_Prompt_: Going from the line that contains "首页 (1010, 369)" to the last line of the material below, repeat every line exactly.
----------
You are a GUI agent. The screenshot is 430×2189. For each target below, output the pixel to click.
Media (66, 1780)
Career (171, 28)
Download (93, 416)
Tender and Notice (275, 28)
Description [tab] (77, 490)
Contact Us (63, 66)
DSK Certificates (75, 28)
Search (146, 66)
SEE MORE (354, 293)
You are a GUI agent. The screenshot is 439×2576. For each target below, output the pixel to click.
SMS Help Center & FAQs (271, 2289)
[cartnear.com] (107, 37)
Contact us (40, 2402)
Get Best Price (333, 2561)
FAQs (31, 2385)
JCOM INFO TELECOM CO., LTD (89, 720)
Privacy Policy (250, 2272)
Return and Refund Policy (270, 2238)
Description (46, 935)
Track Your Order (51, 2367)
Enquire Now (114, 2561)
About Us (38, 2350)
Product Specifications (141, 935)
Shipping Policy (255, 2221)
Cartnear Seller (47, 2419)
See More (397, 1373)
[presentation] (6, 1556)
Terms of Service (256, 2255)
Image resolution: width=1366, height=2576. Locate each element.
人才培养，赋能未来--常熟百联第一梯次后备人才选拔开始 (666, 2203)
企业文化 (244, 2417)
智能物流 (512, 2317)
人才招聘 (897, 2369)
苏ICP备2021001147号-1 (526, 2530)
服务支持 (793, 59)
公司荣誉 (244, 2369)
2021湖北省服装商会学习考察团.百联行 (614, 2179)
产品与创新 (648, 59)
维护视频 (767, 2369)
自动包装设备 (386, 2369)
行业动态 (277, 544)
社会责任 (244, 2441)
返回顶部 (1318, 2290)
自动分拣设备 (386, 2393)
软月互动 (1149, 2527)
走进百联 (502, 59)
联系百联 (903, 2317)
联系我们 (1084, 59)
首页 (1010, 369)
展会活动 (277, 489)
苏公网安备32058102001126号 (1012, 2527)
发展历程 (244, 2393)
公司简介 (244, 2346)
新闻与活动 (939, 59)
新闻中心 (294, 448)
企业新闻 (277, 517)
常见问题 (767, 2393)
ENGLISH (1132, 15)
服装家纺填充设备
----------
_The answer_:
首页 (1010, 369)
展会活动 (277, 489)
苏公网安备32058102001126号 (1012, 2527)
发展历程 (244, 2393)
公司简介 (244, 2346)
新闻与活动 (939, 59)
新闻中心 (294, 448)
企业新闻 (277, 517)
常见问题 (767, 2393)
ENGLISH (1132, 15)
服装家纺填充设备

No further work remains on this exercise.